Proper usage of regular verbs

Here is an example of the regular verb being used correctly within a sentence. 

"The man walked down the street to his parked car, so that he could drive home after work like usual."

In this sentence, "walked" is a regular verb that has been conjugated in a proper way. 

Now, here is an example of the regular verb being used incorrectly within a sentence. 

"The woman sayed to the man that if really loved her, then he willed agree to marry her by the end of the year." 

In this sentence, "sayed" and "willed" are incorrect conjugations, because say or will is not a regular verb. 

In case you are still a little confused about the regular verb, here are a couple simple rules you can follow when you are trying to make use of this part of grammar. 

1. The regular verb really refers to the vast majority of verbs within the English language. Most verbs follow a regular conjugation pattern. And you have probably learned about most irregular verbs through practical experience.
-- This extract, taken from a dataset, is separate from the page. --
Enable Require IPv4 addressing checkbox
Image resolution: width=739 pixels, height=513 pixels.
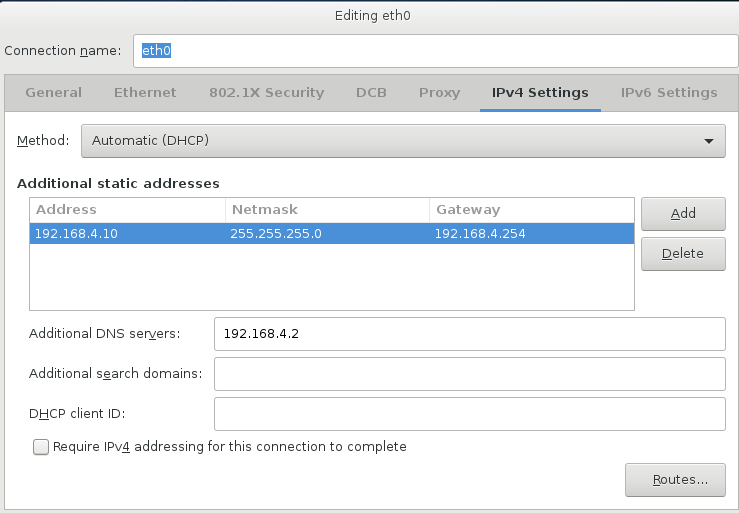click(x=41, y=447)
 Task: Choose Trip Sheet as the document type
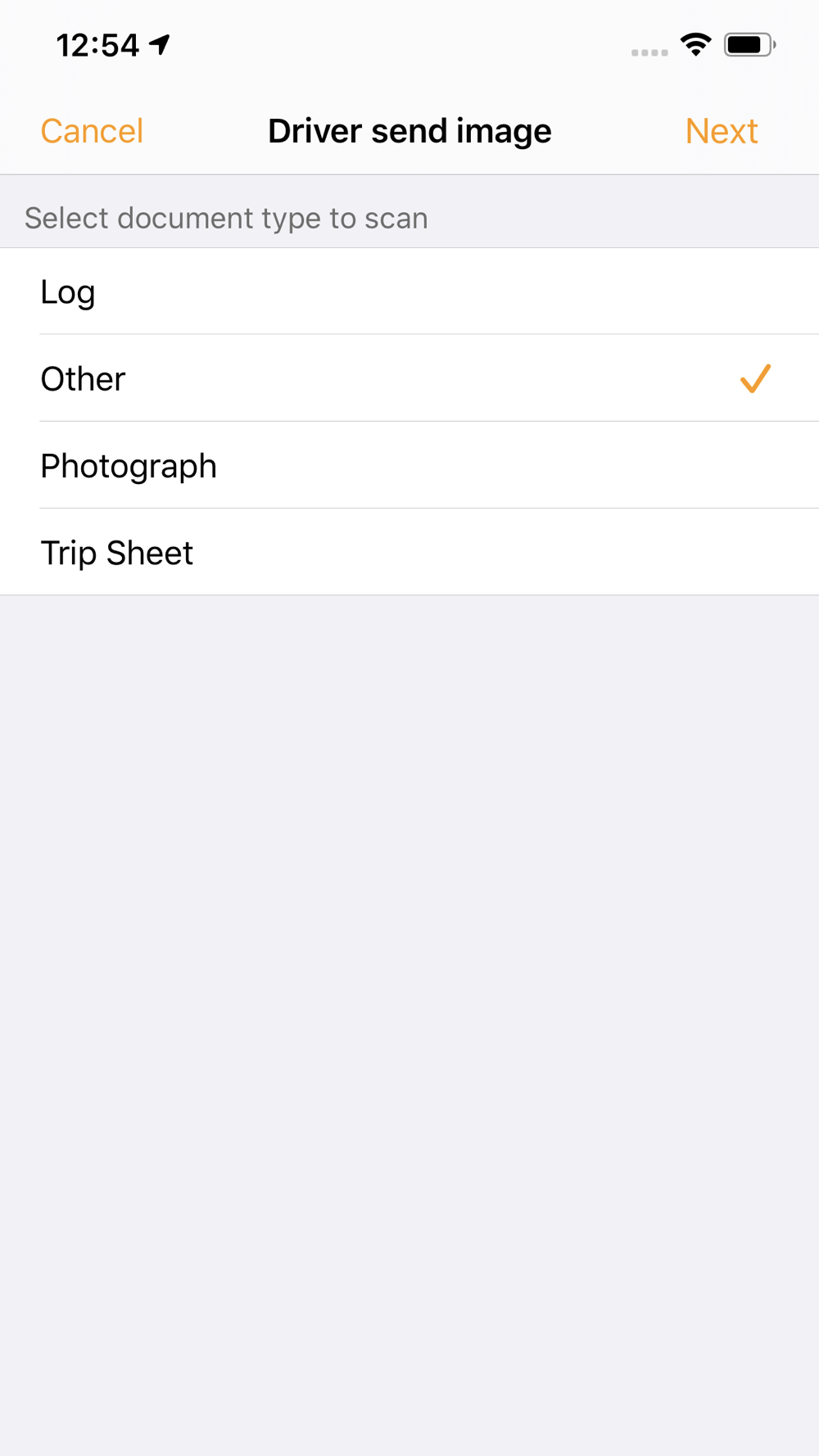410,552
So, the regular verb really should not give you much trouble at all.

2. Some regular verbs may nevertheless have irregularities in certain specific conjugations, such as the past participle form. That is, the verb may be a regular verb in most tenses, but not in one or two specific tenses. But this, too, is probably something that you have already figured out over time through experience with the English language.  

Click here to learn more about proper language and sentence structure in academic writing.
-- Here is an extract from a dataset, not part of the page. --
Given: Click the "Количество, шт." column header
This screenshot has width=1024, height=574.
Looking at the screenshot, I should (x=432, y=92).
Conjugations and typical language paradigms

Every language has a typical paradigm of conjugation for verbs. In English, for example, the past tense is typically formed by simply adding "-ed" to the end of the verb. A verb that adheres to this paradigm is called a regular verb, for the obvious reason that it is "normal" and does not deviate from the established dominant paradigm.

The regular verb is generally easy for the language user to master, since all he has to do is master the rules of the paradigm of conjugation itself, and then apply it to every regular verb there is within the given language. 

Interestingly, though, some of the most common verbs in the English language qualify not as a regular verb but rather as an irregular verb. These include the verbs be, have, and will. In part, this may be because these verbs have strong functions as helping verbs, where they are connected with other verbs in order to express variations in tense. If these verbs were regular, then this would presumably cause confusion and/or awkwardness when the verbs are used in conjunction with another regular verb. In addition, perhaps the most common verbs historically developed prior to the establishment paradigm of conjugation in the first place.